Material supplied>
__________________________________________________
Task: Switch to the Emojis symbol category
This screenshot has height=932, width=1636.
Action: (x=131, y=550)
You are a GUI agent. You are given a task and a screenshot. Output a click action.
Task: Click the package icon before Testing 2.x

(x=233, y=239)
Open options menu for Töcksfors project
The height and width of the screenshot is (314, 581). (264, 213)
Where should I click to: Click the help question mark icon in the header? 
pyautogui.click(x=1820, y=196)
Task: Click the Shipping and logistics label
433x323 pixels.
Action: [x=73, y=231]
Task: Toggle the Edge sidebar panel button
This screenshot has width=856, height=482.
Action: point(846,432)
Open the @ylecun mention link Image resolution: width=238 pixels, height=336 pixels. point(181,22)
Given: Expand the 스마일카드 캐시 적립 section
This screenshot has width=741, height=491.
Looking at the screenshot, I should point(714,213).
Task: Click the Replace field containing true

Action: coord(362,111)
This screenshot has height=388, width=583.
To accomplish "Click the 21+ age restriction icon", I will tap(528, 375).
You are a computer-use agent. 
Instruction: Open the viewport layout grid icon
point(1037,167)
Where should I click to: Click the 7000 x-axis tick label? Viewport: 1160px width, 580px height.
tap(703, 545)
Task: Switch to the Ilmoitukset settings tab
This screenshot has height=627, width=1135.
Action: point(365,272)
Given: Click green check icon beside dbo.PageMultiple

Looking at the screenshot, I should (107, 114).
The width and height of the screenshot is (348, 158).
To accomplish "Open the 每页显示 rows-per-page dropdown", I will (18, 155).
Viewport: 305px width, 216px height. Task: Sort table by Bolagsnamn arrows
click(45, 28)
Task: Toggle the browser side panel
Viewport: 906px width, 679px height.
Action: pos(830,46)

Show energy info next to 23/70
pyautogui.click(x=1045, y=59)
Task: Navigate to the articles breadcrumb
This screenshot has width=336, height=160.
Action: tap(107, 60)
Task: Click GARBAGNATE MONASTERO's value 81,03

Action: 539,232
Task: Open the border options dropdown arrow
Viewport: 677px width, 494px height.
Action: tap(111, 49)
__________________________________________________
What the task asks>
Rewrite the data above as a Markdown table with the columns "No." and "Entry". Put a row number in the first column and one line in the second, and skip blank lines.

Completed exercise>
| No. | Entry |
|---|---|
| 1 | Task: Switch to the Emojis symbol category |
| 2 | This screenshot has height=932, width=1636. |
| 3 | Action: (x=131, y=550) |
| 4 | You are a GUI agent. You are given a task and a screenshot. Output a click action. |
| 5 | Task: Click the package icon before Testing 2.x |
| 6 | (x=233, y=239) |
| 7 | Open options menu for Töcksfors project |
| 8 | The height and width of the screenshot is (314, 581). (264, 213) |
| 9 | Where should I click to: Click the help question mark icon in the header?  |
| 10 | pyautogui.click(x=1820, y=196) |
| 11 | Task: Click the Shipping and logistics label |
| 12 | 433x323 pixels. |
| 13 | Action: [x=73, y=231] |
| 14 | Task: Toggle the Edge sidebar panel button |
| 15 | This screenshot has width=856, height=482. |
| 16 | Action: point(846,432) |
| 17 | Open the @ylecun mention link Image resolution: width=238 pixels, height=336 pixels. point(181,22) |
| 18 | Given: Expand the 스마일카드 캐시 적립 section |
| 19 | This screenshot has width=741, height=491. |
| 20 | Looking at the screenshot, I should point(714,213). |
| 21 | Task: Click the Replace field containing true |
| 22 | Action: coord(362,111) |
| 23 | This screenshot has height=388, width=583. |
| 24 | To accomplish "Click the 21+ age restriction icon", I will tap(528, 375). |
| 25 | You are a computer-use agent.  |
| 26 | Instruction: Open the viewport layout grid icon |
| 27 | point(1037,167) |
| 28 | Where should I click to: Click the 7000 x-axis tick label? Viewport: 1160px width, 580px height. |
| 29 | tap(703, 545) |
| 30 | Task: Switch to the Ilmoitukset settings tab |
| 31 | This screenshot has height=627, width=1135. |
| 32 | Action: point(365,272) |
| 33 | Given: Click green check icon beside dbo.PageMultiple |
| 34 | Looking at the screenshot, I should (107, 114). |
| 35 | The width and height of the screenshot is (348, 158). |
| 36 | To accomplish "Open the 每页显示 rows-per-page dropdown", I will (18, 155). |
| 37 | Viewport: 305px width, 216px height. Task: Sort table by Bolagsnamn arrows |
| 38 | click(45, 28) |
| 39 | Task: Toggle the browser side panel |
| 40 | Viewport: 906px width, 679px height. |
| 41 | Action: pos(830,46) |
| 42 | Show energy info next to 23/70 |
| 43 | pyautogui.click(x=1045, y=59) |
| 44 | Task: Navigate to the articles breadcrumb |
| 45 | This screenshot has width=336, height=160. |
| 46 | Action: tap(107, 60) |
| 47 | Task: Click GARBAGNATE MONASTERO's value 81,03 |
| 48 | Action: 539,232 |
| 49 | Task: Open the border options dropdown arrow |
| 50 | Viewport: 677px width, 494px height. |
| 51 | Action: tap(111, 49) |